Accès aux soins des personnes vivant avec le VIH

Bien qu’en théorie le système de protection sociale français garantisse dans la majorité des cas une prise en charge de la santé pour les personnes françaises ou étrangères résidant régulièrement sur son sol, la complexité du système d’assurance maladie conduit cependant à multiplier les obstacles à l’accès à la santé et au renouvellement de l’Assurance maladie des ressortissants étrangers pourtant en séjour régulier en France. Les contrôles à l’ouverture et au renouvellement des droits se font de plus en plus exigeants notamment du fait de la durée des droits ouverts a priori et au long cours.

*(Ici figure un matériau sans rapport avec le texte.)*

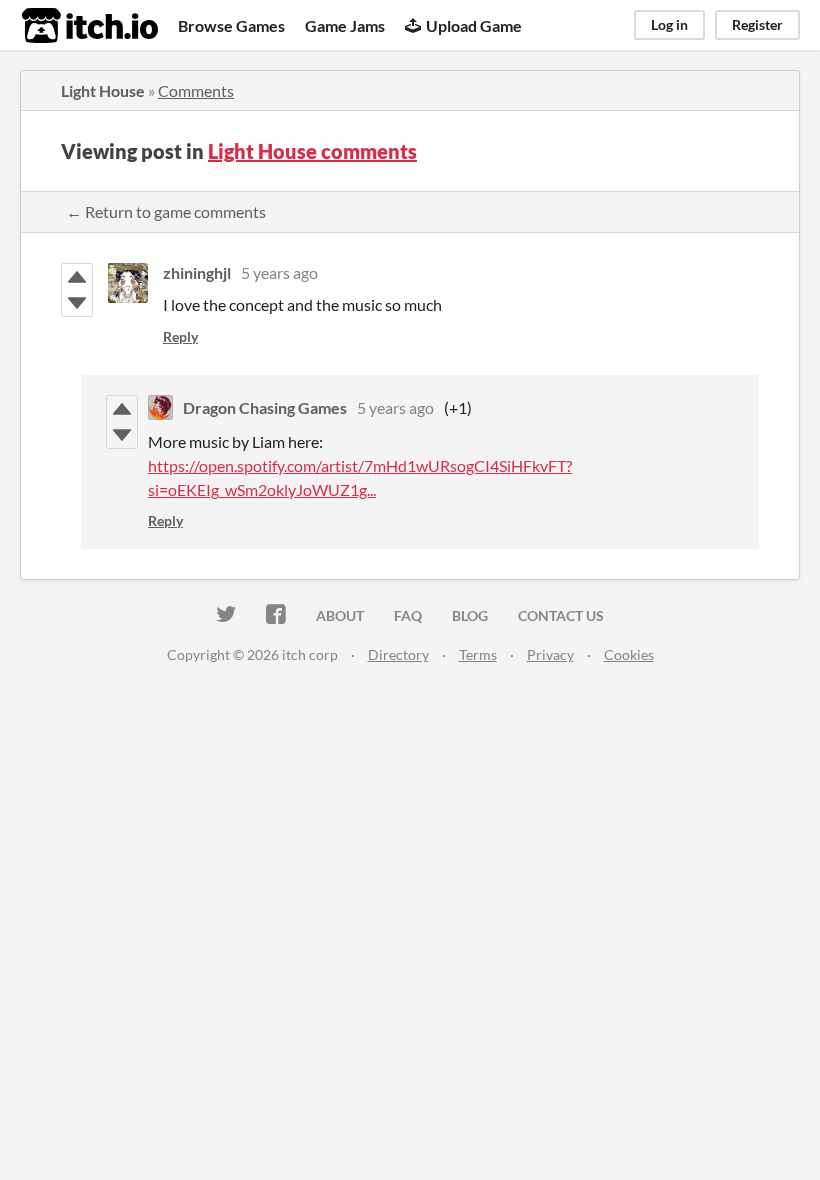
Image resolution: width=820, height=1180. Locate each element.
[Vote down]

Pour les personnes en situation de précarité sociale, à la barrière financière s’ajoute les barrières numérique, linguistique et administrative, mises en exergue dans de récentes études et enquêtes selon lesquelles les populations précaires sont de loin les moins efficacement accompagnées dans leur accès aux droits. La difficulté d’accéder aux informations sans avoir un accès internet ou en ayant des difficultés en français, l’accès difficile à un travailleur social, sont autant de freins à l’accès aux soins.

Si L’accord national interprofessionnel (ANI) du 11 janvier 2013 a instauré une complémentaire santé obligatoire pour les salariés du privé, cette réforme n’est pas imposée aux chômeurs de plus de 12 mois, aux retraités, aux étudiants et aux personnes employées par des particuliers. Elle a même contribué à restreindre l’offre de complémentaire santé pour les personnes éloignées d’une activité professionnelle.

L’infection par le VIH figure dans la liste des 30 affections de longue durée, ouvrant droit à une prise en charge à 100 % sur la base du tarif sécurité sociale.Fin 2015, 112 970 personnes bénéficiaient d’une prise en charge à 100 % dans le cadre de l’ALD 7, la majorité d’entre eux (54 %) en bénéficiant depuis plus de 10 ans.